§ **What is expected**
Below is a listing with pictures in it; transcribe exactly the lines from the one that has "Select page 12 Any Questions thumbnail" through the one that has "Task: Select the TH357 Tires row label", and omit those pictures.

§ **Exercise materials**
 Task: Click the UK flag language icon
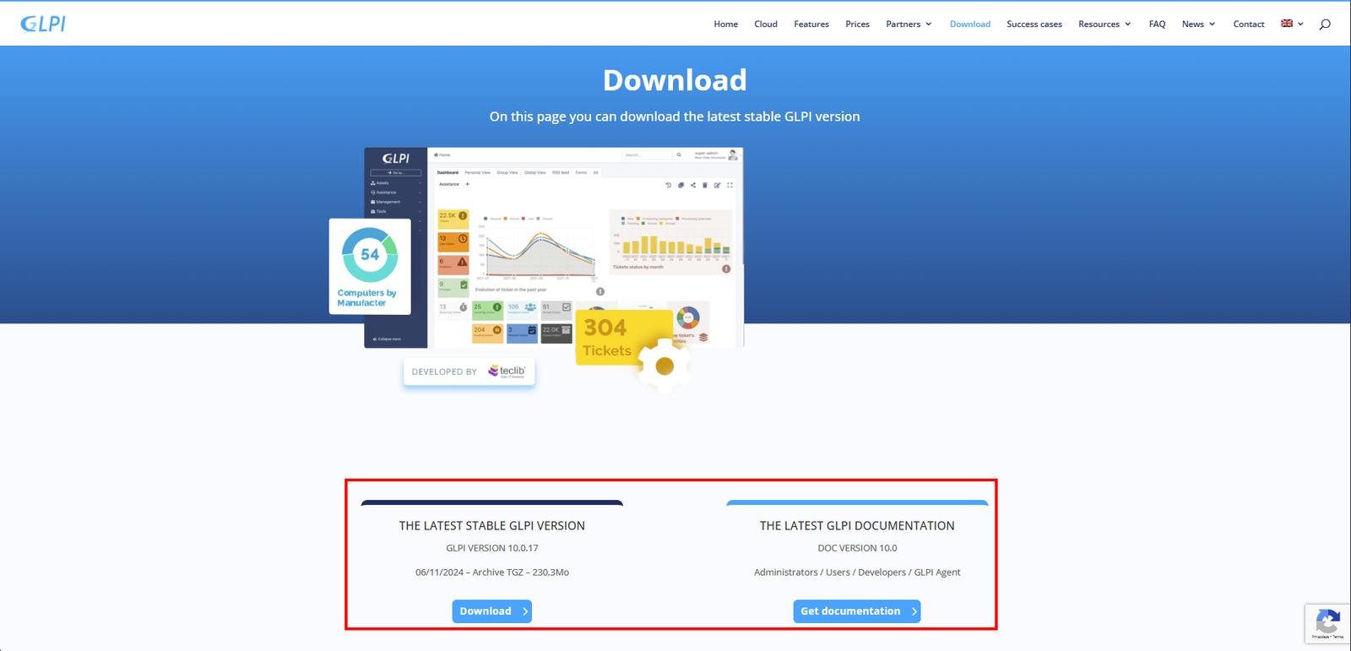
---
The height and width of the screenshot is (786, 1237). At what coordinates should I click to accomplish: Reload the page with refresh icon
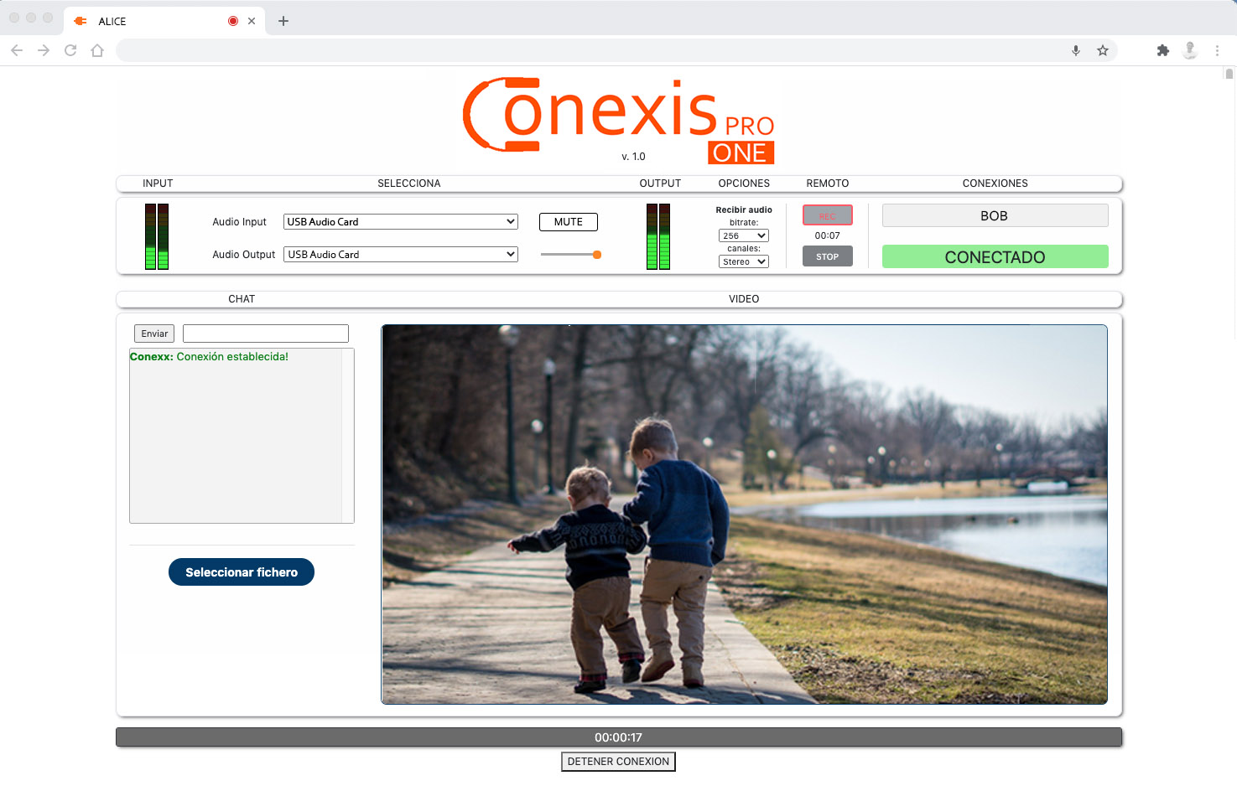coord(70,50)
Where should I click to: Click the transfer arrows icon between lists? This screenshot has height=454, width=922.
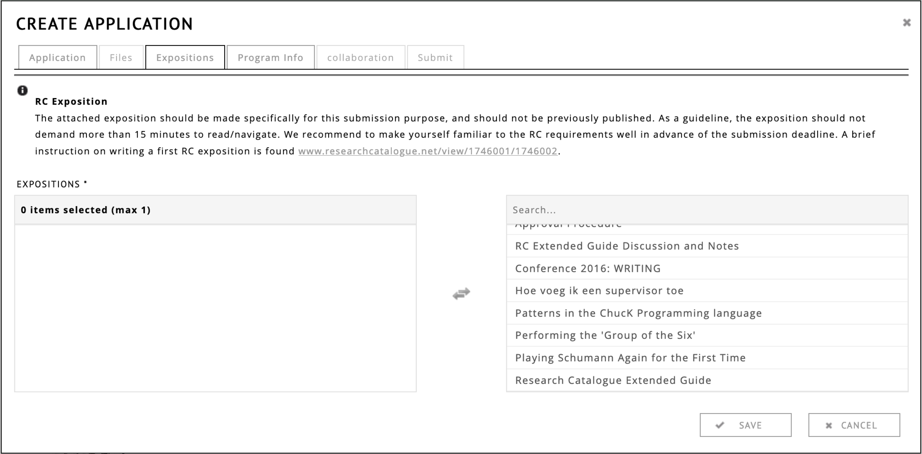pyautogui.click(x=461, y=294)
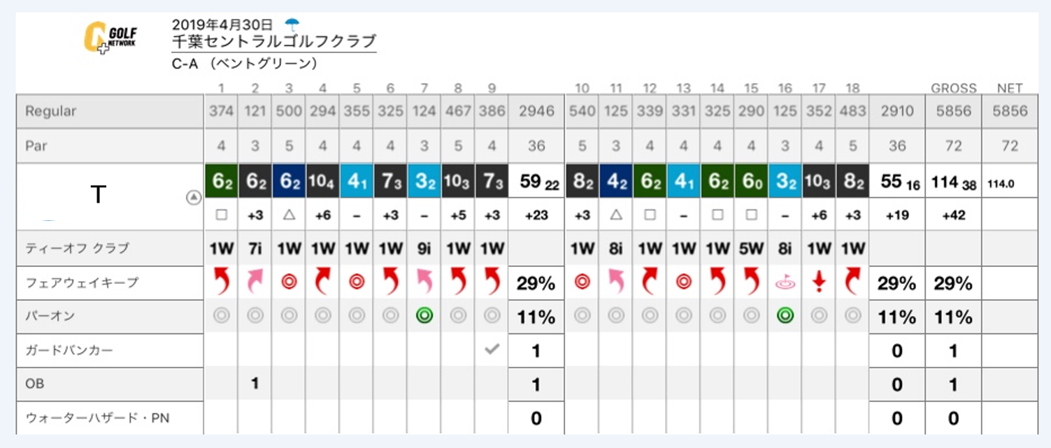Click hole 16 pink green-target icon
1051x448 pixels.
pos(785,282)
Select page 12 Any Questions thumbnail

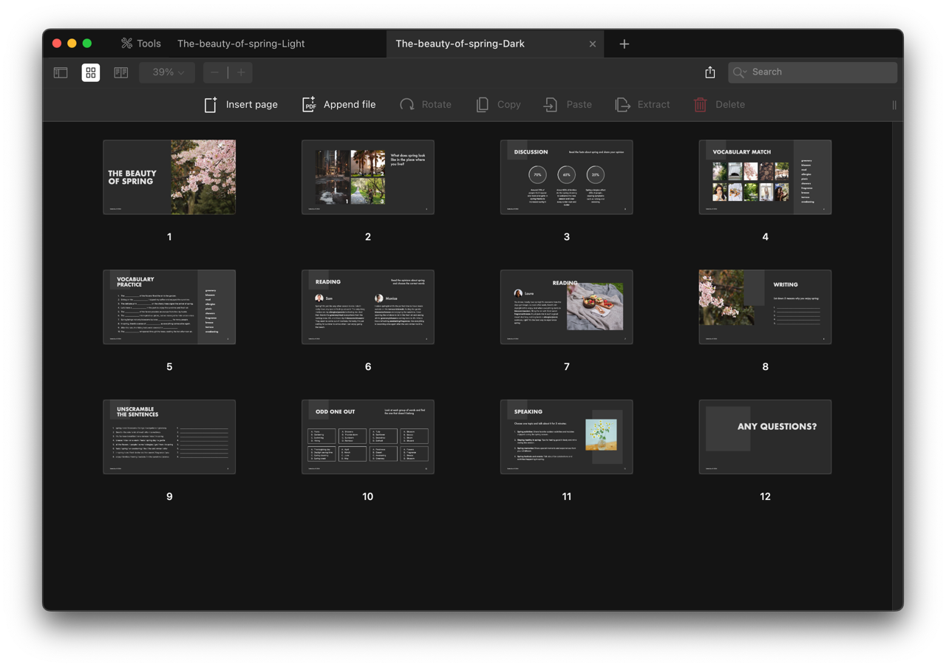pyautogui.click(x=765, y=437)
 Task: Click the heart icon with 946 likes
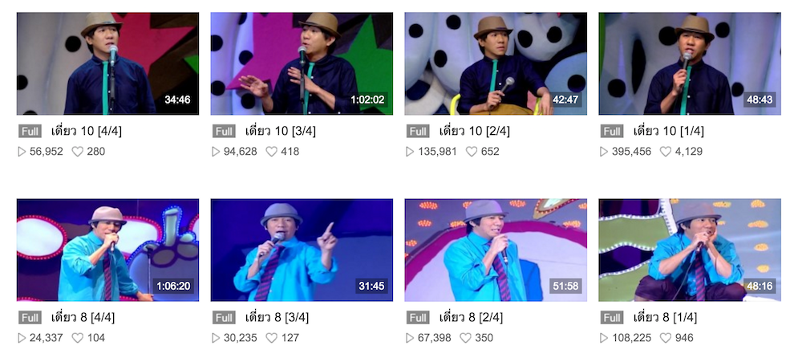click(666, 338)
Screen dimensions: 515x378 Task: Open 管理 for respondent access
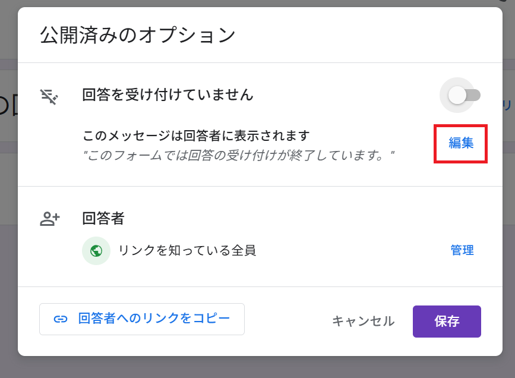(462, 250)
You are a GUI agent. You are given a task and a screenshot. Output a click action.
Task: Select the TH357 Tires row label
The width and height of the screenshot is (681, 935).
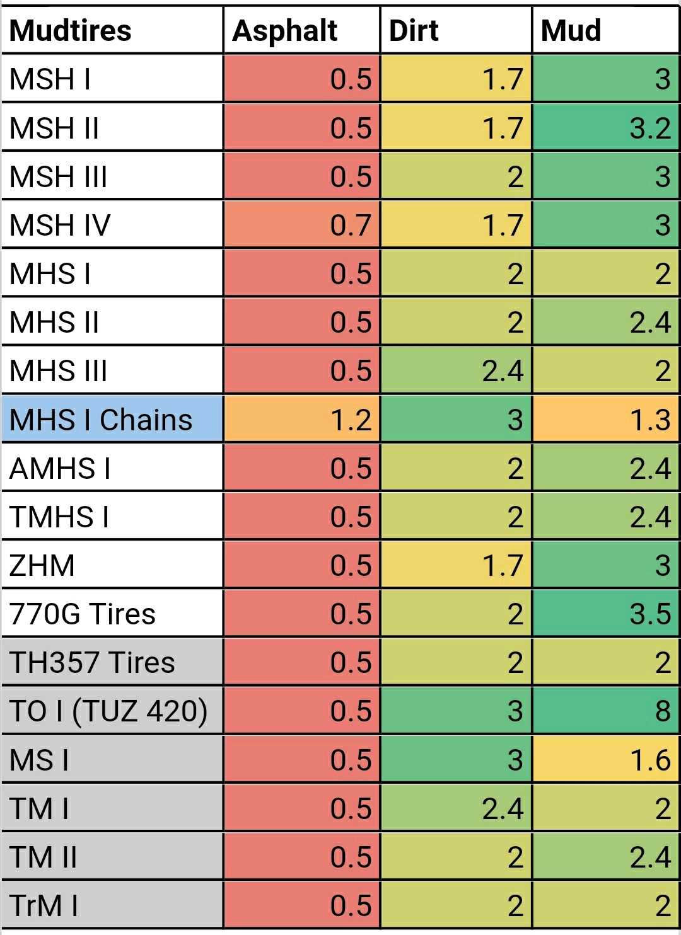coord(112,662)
...
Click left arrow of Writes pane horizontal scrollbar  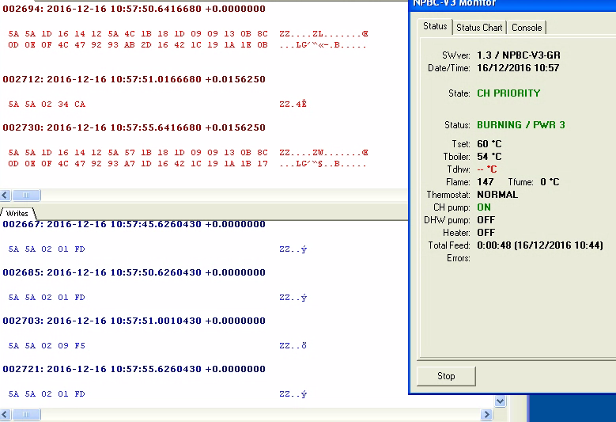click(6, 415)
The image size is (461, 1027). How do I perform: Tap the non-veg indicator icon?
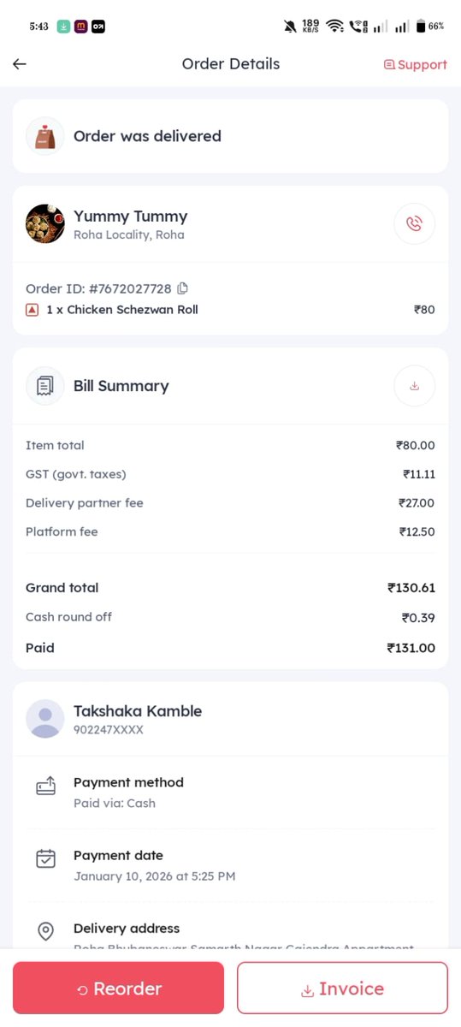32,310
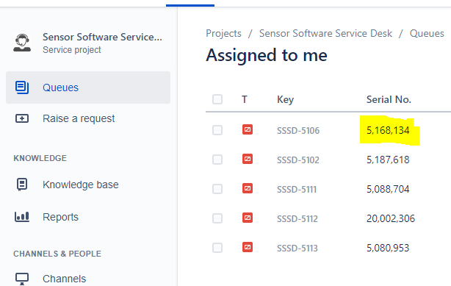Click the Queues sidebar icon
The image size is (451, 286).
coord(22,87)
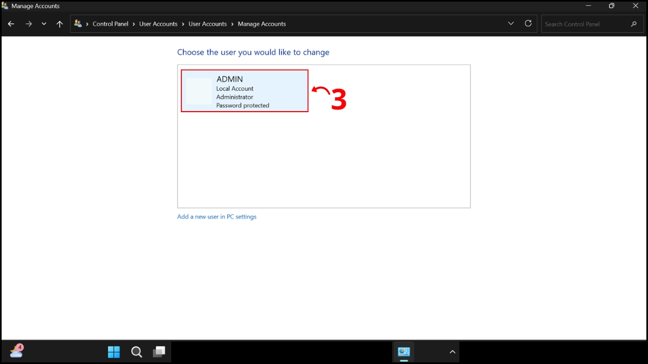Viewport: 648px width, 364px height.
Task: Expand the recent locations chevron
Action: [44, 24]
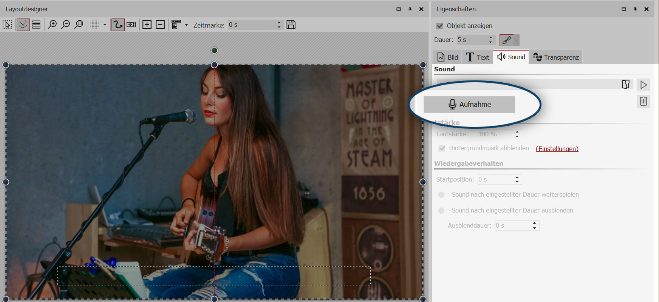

§ **Expected output**
Select page 12 Any Questions thumbnail

pyautogui.click(x=765, y=437)
 Task: Click the heart icon with 946 likes
click(666, 338)
Screen dimensions: 515x378 Task: Open 管理 for respondent access
(462, 250)
You are a GUI agent. You are given a task and a screenshot. Output a click action.
Task: Select the TH357 Tires row label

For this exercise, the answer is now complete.